--- What you should do ---
Here, the job is to give back every entry below unchanged, omitting pictures.

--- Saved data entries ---
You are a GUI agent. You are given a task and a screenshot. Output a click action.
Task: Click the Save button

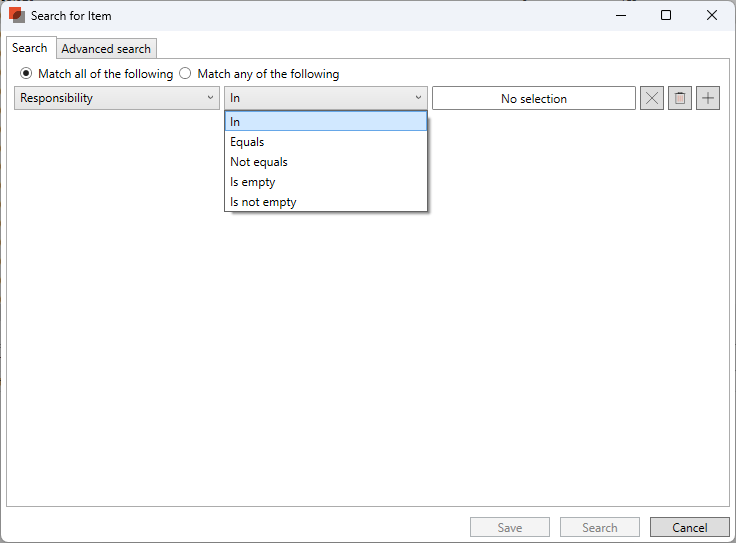pos(509,527)
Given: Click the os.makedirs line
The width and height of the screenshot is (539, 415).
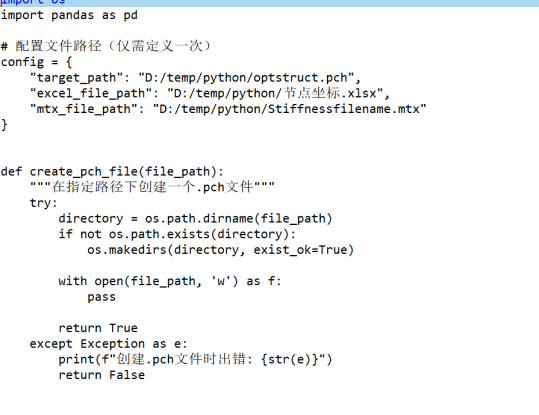Looking at the screenshot, I should [x=220, y=250].
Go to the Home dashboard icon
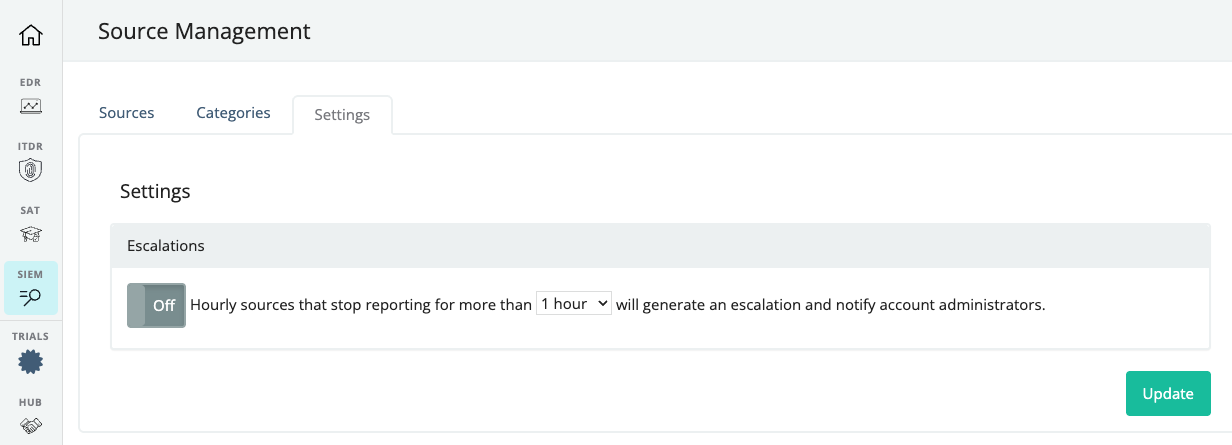The height and width of the screenshot is (445, 1232). (x=31, y=35)
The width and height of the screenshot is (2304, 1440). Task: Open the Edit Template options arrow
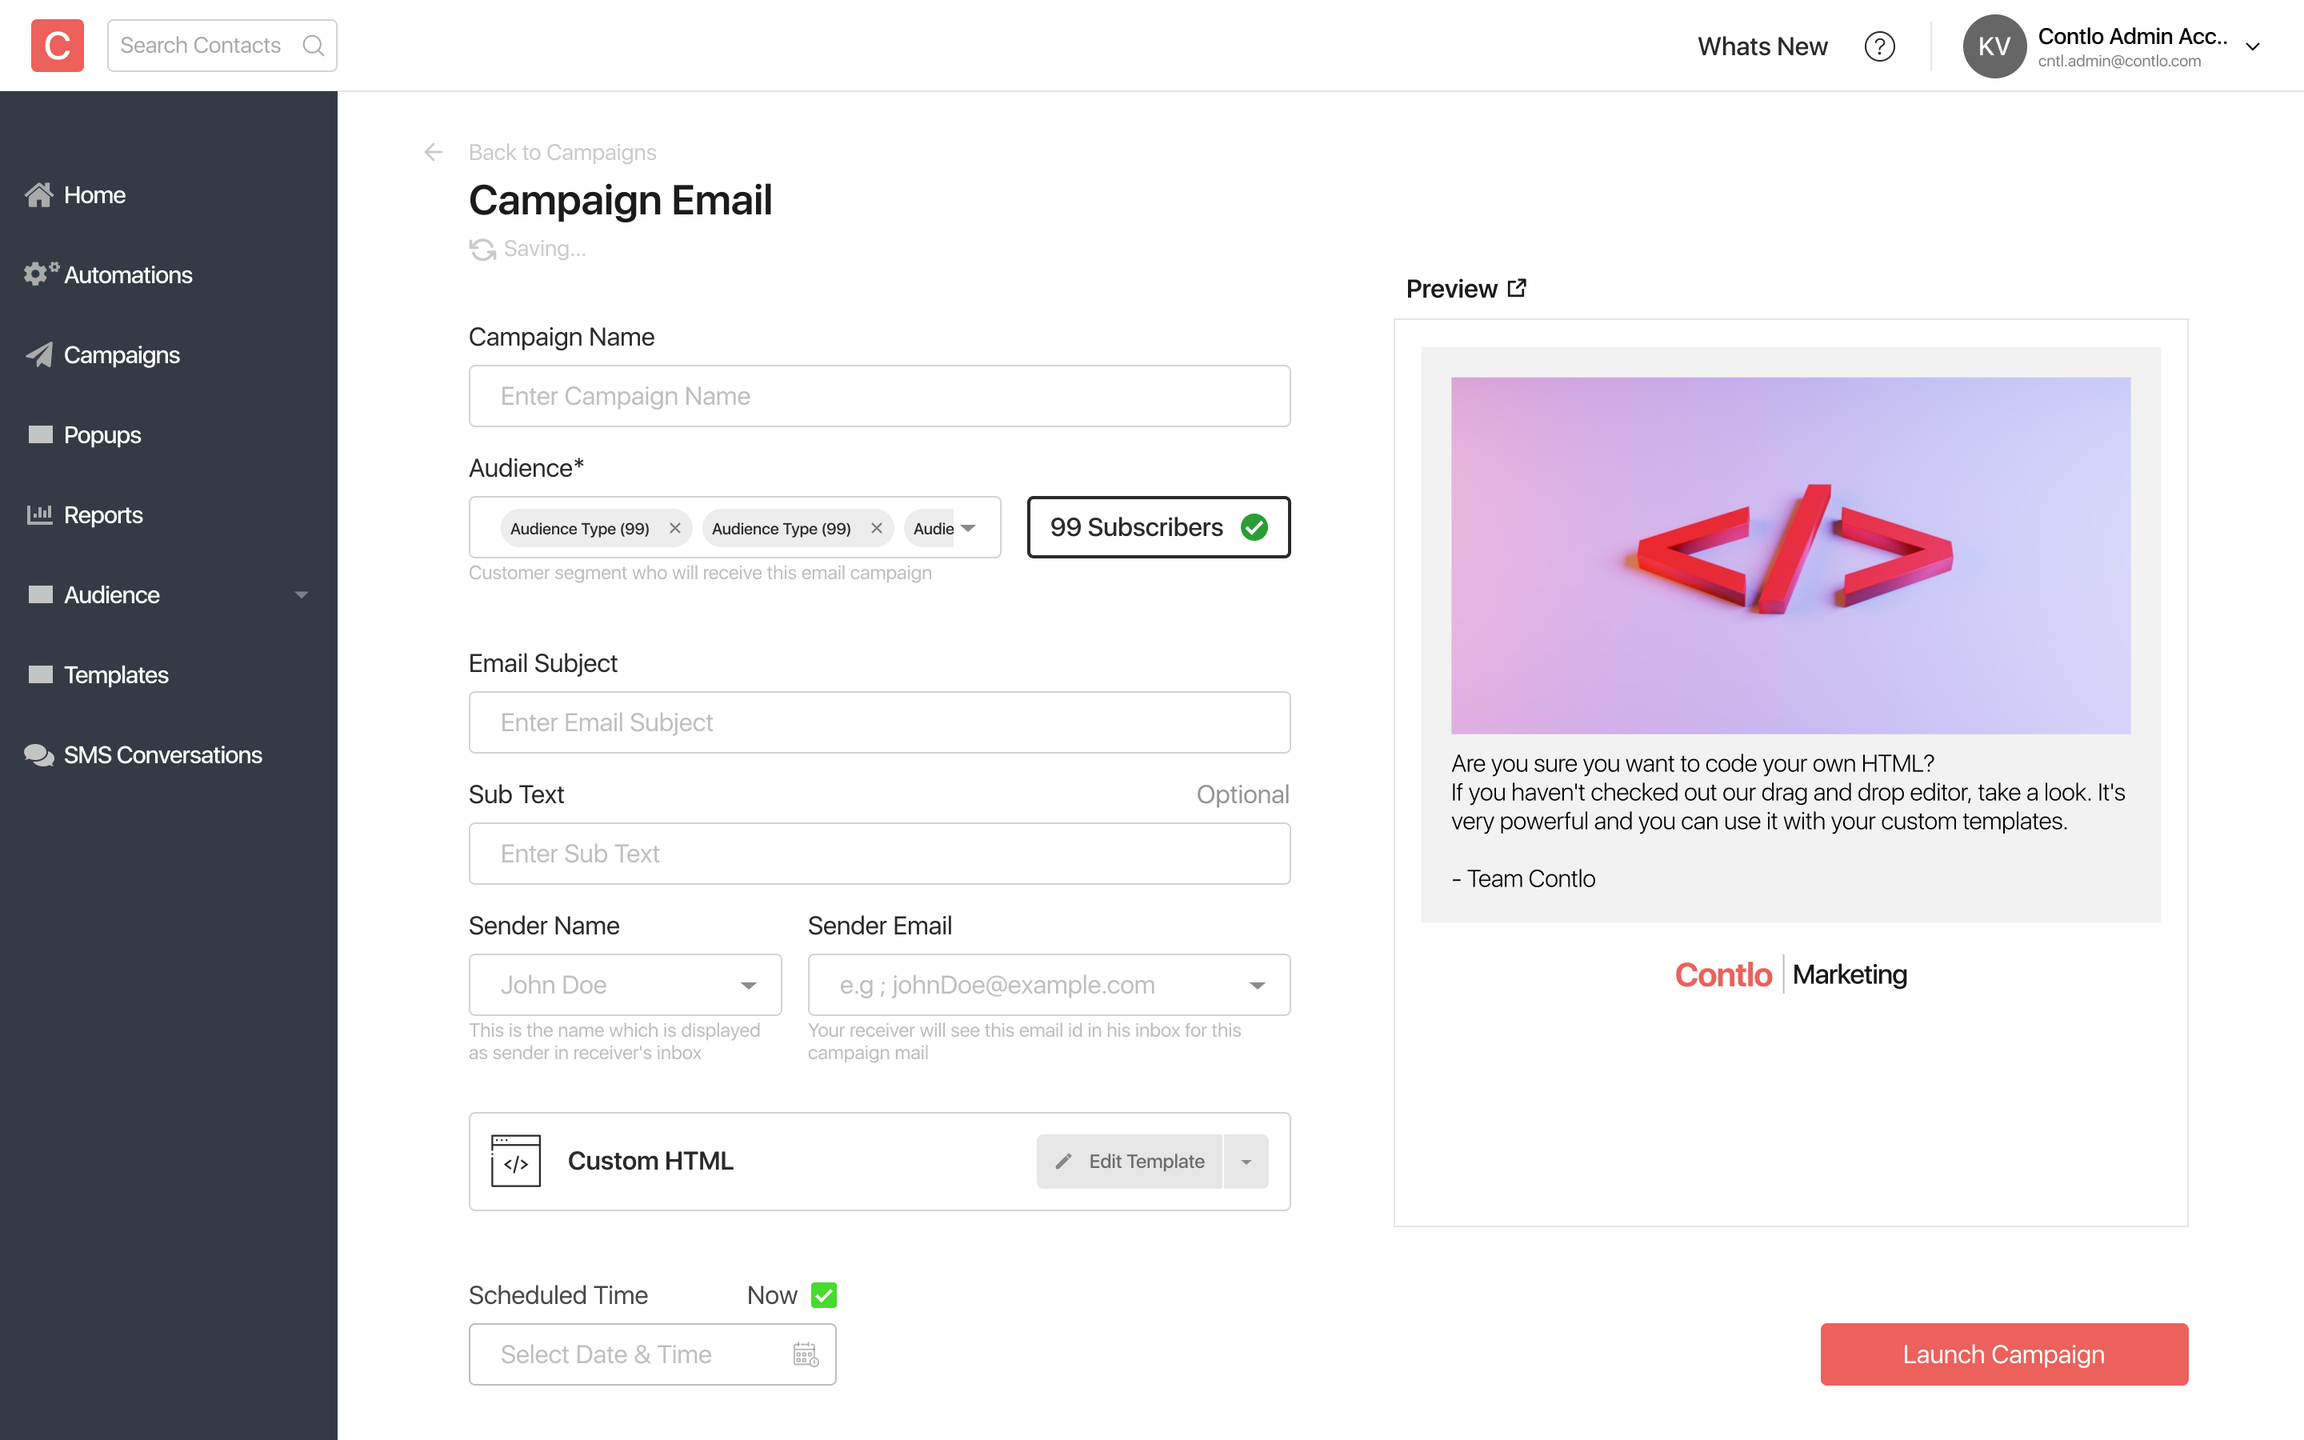pyautogui.click(x=1246, y=1161)
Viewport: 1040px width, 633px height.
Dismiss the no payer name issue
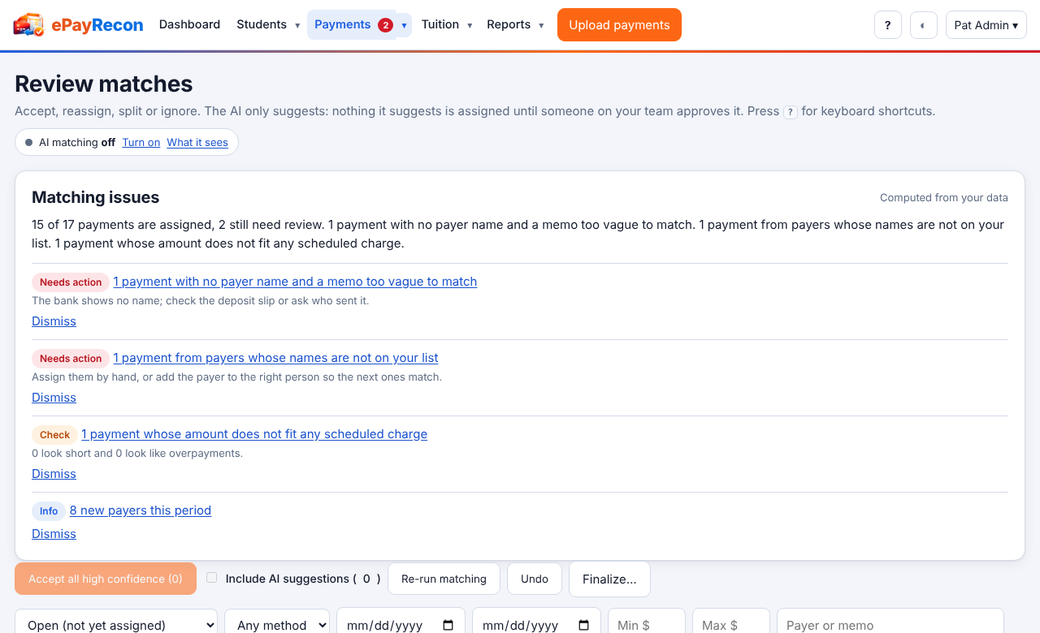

--- Response for this exercise ---
You are a GUI agent. You are given a task and a screenshot. Output a click action.
Task: Click the Save button

pos(509,527)
Given: Click the os.makedirs line
The width and height of the screenshot is (539, 415).
Looking at the screenshot, I should [x=220, y=250].
Go to the Home dashboard icon
The height and width of the screenshot is (445, 1232). (x=31, y=35)
The width and height of the screenshot is (2304, 1440). Task: Open the Edit Template options arrow
pyautogui.click(x=1246, y=1161)
Viewport: 1040px width, 633px height.
Dismiss the no payer name issue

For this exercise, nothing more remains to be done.